## Instructions for the task
Convert every line of the records below into a JSON list of strings, one string per line, omitting blank lines.

[Interface element records]
>>>>

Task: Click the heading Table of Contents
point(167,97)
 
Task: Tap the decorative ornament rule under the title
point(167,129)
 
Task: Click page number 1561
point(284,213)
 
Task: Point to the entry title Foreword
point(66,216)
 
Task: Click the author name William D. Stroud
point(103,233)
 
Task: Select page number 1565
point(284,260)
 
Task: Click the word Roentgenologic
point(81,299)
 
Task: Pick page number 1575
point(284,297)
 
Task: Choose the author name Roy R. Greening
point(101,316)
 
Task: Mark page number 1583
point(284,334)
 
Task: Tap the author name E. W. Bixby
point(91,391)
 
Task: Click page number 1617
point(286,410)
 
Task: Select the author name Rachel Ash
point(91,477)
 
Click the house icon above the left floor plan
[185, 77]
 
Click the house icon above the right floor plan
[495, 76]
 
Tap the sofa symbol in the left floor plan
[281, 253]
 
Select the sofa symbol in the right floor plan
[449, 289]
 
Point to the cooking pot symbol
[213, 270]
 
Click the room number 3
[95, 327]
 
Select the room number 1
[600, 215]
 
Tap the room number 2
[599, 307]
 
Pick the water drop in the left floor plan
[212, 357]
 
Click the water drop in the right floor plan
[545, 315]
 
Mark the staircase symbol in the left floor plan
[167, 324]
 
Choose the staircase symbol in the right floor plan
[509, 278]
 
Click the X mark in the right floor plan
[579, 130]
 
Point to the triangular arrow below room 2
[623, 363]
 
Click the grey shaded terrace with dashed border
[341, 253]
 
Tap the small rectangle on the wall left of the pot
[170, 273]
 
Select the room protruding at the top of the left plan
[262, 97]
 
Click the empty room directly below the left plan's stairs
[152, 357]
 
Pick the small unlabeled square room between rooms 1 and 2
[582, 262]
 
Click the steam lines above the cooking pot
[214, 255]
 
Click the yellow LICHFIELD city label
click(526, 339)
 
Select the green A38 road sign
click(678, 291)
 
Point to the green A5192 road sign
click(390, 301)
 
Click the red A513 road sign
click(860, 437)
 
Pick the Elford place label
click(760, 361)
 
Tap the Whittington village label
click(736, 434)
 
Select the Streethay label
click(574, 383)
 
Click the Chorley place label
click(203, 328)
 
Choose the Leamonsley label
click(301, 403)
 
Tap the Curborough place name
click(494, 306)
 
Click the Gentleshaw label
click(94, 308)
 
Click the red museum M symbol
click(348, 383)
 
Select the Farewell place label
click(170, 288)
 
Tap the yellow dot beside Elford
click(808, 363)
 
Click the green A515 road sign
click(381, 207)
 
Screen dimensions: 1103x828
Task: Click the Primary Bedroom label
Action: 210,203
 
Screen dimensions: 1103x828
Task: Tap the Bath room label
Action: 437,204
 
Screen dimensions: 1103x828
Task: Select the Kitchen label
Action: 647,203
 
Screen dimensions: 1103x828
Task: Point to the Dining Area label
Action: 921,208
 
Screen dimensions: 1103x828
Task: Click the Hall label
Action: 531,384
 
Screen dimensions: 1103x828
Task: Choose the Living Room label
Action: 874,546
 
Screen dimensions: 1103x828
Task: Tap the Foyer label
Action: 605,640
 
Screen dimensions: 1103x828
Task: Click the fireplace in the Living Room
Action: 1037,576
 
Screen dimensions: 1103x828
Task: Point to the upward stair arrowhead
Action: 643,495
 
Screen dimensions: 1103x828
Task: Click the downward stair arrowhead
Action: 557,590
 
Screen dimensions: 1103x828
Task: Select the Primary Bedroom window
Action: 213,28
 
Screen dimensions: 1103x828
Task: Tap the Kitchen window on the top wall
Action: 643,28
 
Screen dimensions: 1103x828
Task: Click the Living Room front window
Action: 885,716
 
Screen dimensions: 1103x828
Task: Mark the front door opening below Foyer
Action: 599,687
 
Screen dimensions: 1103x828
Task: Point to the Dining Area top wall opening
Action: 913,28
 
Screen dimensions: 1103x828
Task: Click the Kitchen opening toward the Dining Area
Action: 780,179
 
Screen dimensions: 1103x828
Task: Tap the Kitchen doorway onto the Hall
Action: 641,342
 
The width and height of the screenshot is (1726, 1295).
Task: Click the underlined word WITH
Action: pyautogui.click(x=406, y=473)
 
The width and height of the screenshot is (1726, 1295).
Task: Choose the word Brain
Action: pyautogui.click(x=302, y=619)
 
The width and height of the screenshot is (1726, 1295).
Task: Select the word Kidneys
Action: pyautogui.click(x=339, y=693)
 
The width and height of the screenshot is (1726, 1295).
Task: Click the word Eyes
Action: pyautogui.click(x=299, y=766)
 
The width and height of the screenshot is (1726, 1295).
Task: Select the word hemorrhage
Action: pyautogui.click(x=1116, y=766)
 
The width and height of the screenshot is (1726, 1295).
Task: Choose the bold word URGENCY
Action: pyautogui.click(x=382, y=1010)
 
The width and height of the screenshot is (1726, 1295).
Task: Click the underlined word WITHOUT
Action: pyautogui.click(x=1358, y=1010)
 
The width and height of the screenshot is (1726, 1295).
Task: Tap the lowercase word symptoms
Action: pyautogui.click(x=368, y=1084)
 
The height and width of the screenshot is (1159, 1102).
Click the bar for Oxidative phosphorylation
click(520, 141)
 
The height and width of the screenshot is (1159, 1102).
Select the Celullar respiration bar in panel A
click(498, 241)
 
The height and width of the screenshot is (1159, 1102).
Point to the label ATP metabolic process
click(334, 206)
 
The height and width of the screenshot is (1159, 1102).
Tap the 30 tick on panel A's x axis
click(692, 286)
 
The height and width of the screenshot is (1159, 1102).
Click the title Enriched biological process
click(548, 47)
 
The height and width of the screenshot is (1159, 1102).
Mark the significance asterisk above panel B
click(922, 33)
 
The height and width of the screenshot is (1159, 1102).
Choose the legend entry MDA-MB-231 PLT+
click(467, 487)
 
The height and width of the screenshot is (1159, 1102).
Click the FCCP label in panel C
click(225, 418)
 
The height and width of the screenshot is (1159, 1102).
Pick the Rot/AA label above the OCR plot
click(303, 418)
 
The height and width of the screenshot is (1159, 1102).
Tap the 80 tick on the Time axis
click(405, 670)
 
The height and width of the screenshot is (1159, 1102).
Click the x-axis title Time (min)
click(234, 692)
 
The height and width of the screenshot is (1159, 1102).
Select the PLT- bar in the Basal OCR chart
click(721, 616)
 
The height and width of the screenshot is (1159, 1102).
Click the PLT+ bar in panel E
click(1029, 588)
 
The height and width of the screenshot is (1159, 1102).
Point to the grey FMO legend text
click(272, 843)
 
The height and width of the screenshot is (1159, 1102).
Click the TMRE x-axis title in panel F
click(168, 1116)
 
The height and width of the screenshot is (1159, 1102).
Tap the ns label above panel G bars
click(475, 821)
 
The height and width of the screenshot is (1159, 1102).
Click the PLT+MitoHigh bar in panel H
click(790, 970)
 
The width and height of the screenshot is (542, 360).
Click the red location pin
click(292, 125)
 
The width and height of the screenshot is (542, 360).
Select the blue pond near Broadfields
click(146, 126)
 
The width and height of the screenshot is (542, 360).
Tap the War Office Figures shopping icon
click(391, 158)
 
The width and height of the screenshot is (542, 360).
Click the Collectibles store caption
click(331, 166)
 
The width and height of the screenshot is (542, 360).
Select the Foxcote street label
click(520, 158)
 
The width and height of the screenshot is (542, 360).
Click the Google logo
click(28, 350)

<<<<

## Correct result
[
  "Task: Click the heading Table of Contents",
  "point(167,97)",
  "Task: Tap the decorative ornament rule under the title",
  "point(167,129)",
  "Task: Click page number 1561",
  "point(284,213)",
  "Task: Point to the entry title Foreword",
  "point(66,216)",
  "Task: Click the author name William D. Stroud",
  "point(103,233)",
  "Task: Select page number 1565",
  "point(284,260)",
  "Task: Click the word Roentgenologic",
  "point(81,299)",
  "Task: Pick page number 1575",
  "point(284,297)",
  "Task: Choose the author name Roy R. Greening",
  "point(101,316)",
  "Task: Mark page number 1583",
  "point(284,334)",
  "Task: Tap the author name E. W. Bixby",
  "point(91,391)",
  "Task: Click page number 1617",
  "point(286,410)",
  "Task: Select the author name Rachel Ash",
  "point(91,477)",
  "Click the house icon above the left floor plan",
  "[185, 77]",
  "Click the house icon above the right floor plan",
  "[495, 76]",
  "Tap the sofa symbol in the left floor plan",
  "[281, 253]",
  "Select the sofa symbol in the right floor plan",
  "[449, 289]",
  "Point to the cooking pot symbol",
  "[213, 270]",
  "Click the room number 3",
  "[95, 327]",
  "Select the room number 1",
  "[600, 215]",
  "Tap the room number 2",
  "[599, 307]",
  "Pick the water drop in the left floor plan",
  "[212, 357]",
  "Click the water drop in the right floor plan",
  "[545, 315]",
  "Mark the staircase symbol in the left floor plan",
  "[167, 324]",
  "Choose the staircase symbol in the right floor plan",
  "[509, 278]",
  "Click the X mark in the right floor plan",
  "[579, 130]",
  "Point to the triangular arrow below room 2",
  "[623, 363]",
  "Click the grey shaded terrace with dashed border",
  "[341, 253]",
  "Tap the small rectangle on the wall left of the pot",
  "[170, 273]",
  "Select the room protruding at the top of the left plan",
  "[262, 97]",
  "Click the empty room directly below the left plan's stairs",
  "[152, 357]",
  "Pick the small unlabeled square room between rooms 1 and 2",
  "[582, 262]",
  "Click the steam lines above the cooking pot",
  "[214, 255]",
  "Click the yellow LICHFIELD city label",
  "click(526, 339)",
  "Select the green A38 road sign",
  "click(678, 291)",
  "Point to the green A5192 road sign",
  "click(390, 301)",
  "Click the red A513 road sign",
  "click(860, 437)",
  "Pick the Elford place label",
  "click(760, 361)",
  "Tap the Whittington village label",
  "click(736, 434)",
  "Select the Streethay label",
  "click(574, 383)",
  "Click the Chorley place label",
  "click(203, 328)",
  "Choose the Leamonsley label",
  "click(301, 403)",
  "Tap the Curborough place name",
  "click(494, 306)",
  "Click the Gentleshaw label",
  "click(94, 308)",
  "Click the red museum M symbol",
  "click(348, 383)",
  "Select the Farewell place label",
  "click(170, 288)",
  "Tap the yellow dot beside Elford",
  "click(808, 363)",
  "Click the green A515 road sign",
  "click(381, 207)",
  "Screen dimensions: 1103x828",
  "Task: Click the Primary Bedroom label",
  "Action: 210,203",
  "Screen dimensions: 1103x828",
  "Task: Tap the Bath room label",
  "Action: 437,204",
  "Screen dimensions: 1103x828",
  "Task: Select the Kitchen label",
  "Action: 647,203",
  "Screen dimensions: 1103x828",
  "Task: Point to the Dining Area label",
  "Action: 921,208",
  "Screen dimensions: 1103x828",
  "Task: Click the Hall label",
  "Action: 531,384",
  "Screen dimensions: 1103x828",
  "Task: Choose the Living Room label",
  "Action: 874,546",
  "Screen dimensions: 1103x828",
  "Task: Tap the Foyer label",
  "Action: 605,640",
  "Screen dimensions: 1103x828",
  "Task: Click the fireplace in the Living Room",
  "Action: 1037,576",
  "Screen dimensions: 1103x828",
  "Task: Point to the upward stair arrowhead",
  "Action: 643,495",
  "Screen dimensions: 1103x828",
  "Task: Click the downward stair arrowhead",
  "Action: 557,590",
  "Screen dimensions: 1103x828",
  "Task: Select the Primary Bedroom window",
  "Action: 213,28",
  "Screen dimensions: 1103x828",
  "Task: Tap the Kitchen window on the top wall",
  "Action: 643,28",
  "Screen dimensions: 1103x828",
  "Task: Click the Living Room front window",
  "Action: 885,716",
  "Screen dimensions: 1103x828",
  "Task: Mark the front door opening below Foyer",
  "Action: 599,687",
  "Screen dimensions: 1103x828",
  "Task: Point to the Dining Area top wall opening",
  "Action: 913,28",
  "Screen dimensions: 1103x828",
  "Task: Click the Kitchen opening toward the Dining Area",
  "Action: 780,179",
  "Screen dimensions: 1103x828",
  "Task: Tap the Kitchen doorway onto the Hall",
  "Action: 641,342",
  "The width and height of the screenshot is (1726, 1295).",
  "Task: Click the underlined word WITH",
  "Action: pyautogui.click(x=406, y=473)",
  "The width and height of the screenshot is (1726, 1295).",
  "Task: Choose the word Brain",
  "Action: pyautogui.click(x=302, y=619)",
  "The width and height of the screenshot is (1726, 1295).",
  "Task: Select the word Kidneys",
  "Action: pyautogui.click(x=339, y=693)",
  "The width and height of the screenshot is (1726, 1295).",
  "Task: Click the word Eyes",
  "Action: pyautogui.click(x=299, y=766)",
  "The width and height of the screenshot is (1726, 1295).",
  "Task: Select the word hemorrhage",
  "Action: pyautogui.click(x=1116, y=766)",
  "The width and height of the screenshot is (1726, 1295).",
  "Task: Choose the bold word URGENCY",
  "Action: pyautogui.click(x=382, y=1010)",
  "The width and height of the screenshot is (1726, 1295).",
  "Task: Click the underlined word WITHOUT",
  "Action: pyautogui.click(x=1358, y=1010)",
  "The width and height of the screenshot is (1726, 1295).",
  "Task: Tap the lowercase word symptoms",
  "Action: pyautogui.click(x=368, y=1084)",
  "The height and width of the screenshot is (1159, 1102).",
  "Click the bar for Oxidative phosphorylation",
  "click(520, 141)",
  "The height and width of the screenshot is (1159, 1102).",
  "Select the Celullar respiration bar in panel A",
  "click(498, 241)",
  "The height and width of the screenshot is (1159, 1102).",
  "Point to the label ATP metabolic process",
  "click(334, 206)",
  "The height and width of the screenshot is (1159, 1102).",
  "Tap the 30 tick on panel A's x axis",
  "click(692, 286)",
  "The height and width of the screenshot is (1159, 1102).",
  "Click the title Enriched biological process",
  "click(548, 47)",
  "The height and width of the screenshot is (1159, 1102).",
  "Mark the significance asterisk above panel B",
  "click(922, 33)",
  "The height and width of the screenshot is (1159, 1102).",
  "Choose the legend entry MDA-MB-231 PLT+",
  "click(467, 487)",
  "The height and width of the screenshot is (1159, 1102).",
  "Click the FCCP label in panel C",
  "click(225, 418)",
  "The height and width of the screenshot is (1159, 1102).",
  "Pick the Rot/AA label above the OCR plot",
  "click(303, 418)",
  "The height and width of the screenshot is (1159, 1102).",
  "Tap the 80 tick on the Time axis",
  "click(405, 670)",
  "The height and width of the screenshot is (1159, 1102).",
  "Click the x-axis title Time (min)",
  "click(234, 692)",
  "The height and width of the screenshot is (1159, 1102).",
  "Select the PLT- bar in the Basal OCR chart",
  "click(721, 616)",
  "The height and width of the screenshot is (1159, 1102).",
  "Click the PLT+ bar in panel E",
  "click(1029, 588)",
  "The height and width of the screenshot is (1159, 1102).",
  "Point to the grey FMO legend text",
  "click(272, 843)",
  "The height and width of the screenshot is (1159, 1102).",
  "Click the TMRE x-axis title in panel F",
  "click(168, 1116)",
  "The height and width of the screenshot is (1159, 1102).",
  "Tap the ns label above panel G bars",
  "click(475, 821)",
  "The height and width of the screenshot is (1159, 1102).",
  "Click the PLT+MitoHigh bar in panel H",
  "click(790, 970)",
  "The width and height of the screenshot is (542, 360).",
  "Click the red location pin",
  "click(292, 125)",
  "The width and height of the screenshot is (542, 360).",
  "Select the blue pond near Broadfields",
  "click(146, 126)",
  "The width and height of the screenshot is (542, 360).",
  "Tap the War Office Figures shopping icon",
  "click(391, 158)",
  "The width and height of the screenshot is (542, 360).",
  "Click the Collectibles store caption",
  "click(331, 166)",
  "The width and height of the screenshot is (542, 360).",
  "Select the Foxcote street label",
  "click(520, 158)",
  "The width and height of the screenshot is (542, 360).",
  "Click the Google logo",
  "click(28, 350)"
]